The Insurance Vehicle Information System (IVIS) is one of the major strategies being established by the industry, to detect and deter motor vehicle insurance fraud.

Last year, out of gross general insurance claims of $13.2 billion, insurance companies paid out $9.4 billion - the bulk - in motor vehicle claims.

Executive director of the IAJ Orville Johnson disclosed in a Jamaica Observer interview that worried insurers were “putting together an information system on motor vehicles...What will happen is that when you go to license your car, the tax department won't rely on the papers you present; they will go into a database which will be fed directly by the insurance industry”.

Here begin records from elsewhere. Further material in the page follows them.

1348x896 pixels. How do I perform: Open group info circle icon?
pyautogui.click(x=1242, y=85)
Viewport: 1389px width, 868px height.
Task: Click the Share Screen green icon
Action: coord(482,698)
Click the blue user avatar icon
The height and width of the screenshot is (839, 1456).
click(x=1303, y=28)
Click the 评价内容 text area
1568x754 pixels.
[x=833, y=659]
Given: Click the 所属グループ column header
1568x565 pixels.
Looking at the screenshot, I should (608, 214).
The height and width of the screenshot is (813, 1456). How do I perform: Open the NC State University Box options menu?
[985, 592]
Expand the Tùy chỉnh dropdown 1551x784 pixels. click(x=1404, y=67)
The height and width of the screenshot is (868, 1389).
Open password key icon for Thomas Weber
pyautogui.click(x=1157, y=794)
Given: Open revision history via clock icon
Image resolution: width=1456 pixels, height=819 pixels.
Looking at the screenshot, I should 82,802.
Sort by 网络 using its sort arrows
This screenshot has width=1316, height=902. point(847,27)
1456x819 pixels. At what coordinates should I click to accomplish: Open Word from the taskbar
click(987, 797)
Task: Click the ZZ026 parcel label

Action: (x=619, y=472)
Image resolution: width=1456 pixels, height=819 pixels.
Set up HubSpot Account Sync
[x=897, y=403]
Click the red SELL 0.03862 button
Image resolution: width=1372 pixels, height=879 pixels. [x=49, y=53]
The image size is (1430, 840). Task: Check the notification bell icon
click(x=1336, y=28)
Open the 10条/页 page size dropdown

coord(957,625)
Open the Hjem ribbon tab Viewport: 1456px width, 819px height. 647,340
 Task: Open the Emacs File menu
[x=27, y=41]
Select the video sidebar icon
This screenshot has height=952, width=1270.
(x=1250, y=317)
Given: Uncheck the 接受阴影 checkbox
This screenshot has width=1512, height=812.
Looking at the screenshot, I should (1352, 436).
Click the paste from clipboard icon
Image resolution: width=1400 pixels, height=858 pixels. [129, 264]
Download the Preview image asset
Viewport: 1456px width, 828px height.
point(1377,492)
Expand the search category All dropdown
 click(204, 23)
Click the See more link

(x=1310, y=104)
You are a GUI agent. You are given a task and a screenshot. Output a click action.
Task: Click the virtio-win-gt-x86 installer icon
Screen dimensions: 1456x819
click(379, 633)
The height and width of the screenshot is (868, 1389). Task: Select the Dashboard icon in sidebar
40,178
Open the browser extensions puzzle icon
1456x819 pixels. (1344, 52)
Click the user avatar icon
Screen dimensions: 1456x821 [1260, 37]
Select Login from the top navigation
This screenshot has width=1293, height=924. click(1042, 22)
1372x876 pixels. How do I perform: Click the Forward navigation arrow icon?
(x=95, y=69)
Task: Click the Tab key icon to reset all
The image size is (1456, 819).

“Similarly, the police will rely on that when they stop you on the road rather than ask you for the paper. A lot of people have been very clever [with]counterfeit cover notes and insurance certificates. You won't be able to use that, so you will have bonafide [information] coming from a database from an insurance company which will be uploaded almost on a real time basis and they will rely on that, because they (the police) can access it from their smartphones,” Johnson said.

The IAJ executive director pointed out that the industry faced similar issues of fraud in other areas, such as staged accidents, for example. Insurance companies covered 380,000 vehicles annually, “but depending on who you talk to, it's about 500,000 cars on the road”.

He said that the association had not been able to quantify in monetary terms the amount of claims that were fraudulent, since estimates varied widely. “The problem with the figures is that you can't tell. People do all kinds of estimates,” he said.

Meanwhile, the IAJ is making a renewed call for Jamaicans to desist voluntarily from engaging in insurance fraud, and is to mount an awareness and fraud-reporting campaign this month. Johnson noted that the association had also partnered with Crime Stop to enable persons to call in with tips on fraudulent insurance activities.

“You have people who feel that if I take money from the insurance company it's not fraud. people don't see it as a crime — but it is a crime,” he remarked.

The executive director also pointed to issues with fraud in the health insurance sector. “There are also people who have the notion that if they have their health card, even if they're not sick they need to use up the card before the year finishes…What happens is that people try to get other people to use their cards, illegally…There should be no conspiracy with anybody in the health sector to try to utilise that [benefit],” he urged.

These fraudulent activities and claims, he said, led to higher payouts for insurers, and ultimately impacts premiums. “Last year we paid out over $18 billion in health claims for policy holders, a third of which is for prescription drugs. The previous year it was $17 billion and the previous year it was $16 billion, so it has been moving. We don't have a problem with people using their health cards for genuine purposes, but we have reason to believe that in some instances people have 'tried a thing' with it,” he said.

The payout for individual life in 2017 amounted to $21.3 billion, or four per cent over the amount paid out in 2016. Categories included death, $2.8 billion, up six per cent; policy loans $877.54 million, down nine per cent; surrendered policies, $4.1 billion, down three per cent; encashments, $12.6 billion, up seven per cent; critical illness, $649.44 million, up 16 per cent; and others, $4.98 million, up 30 per cent.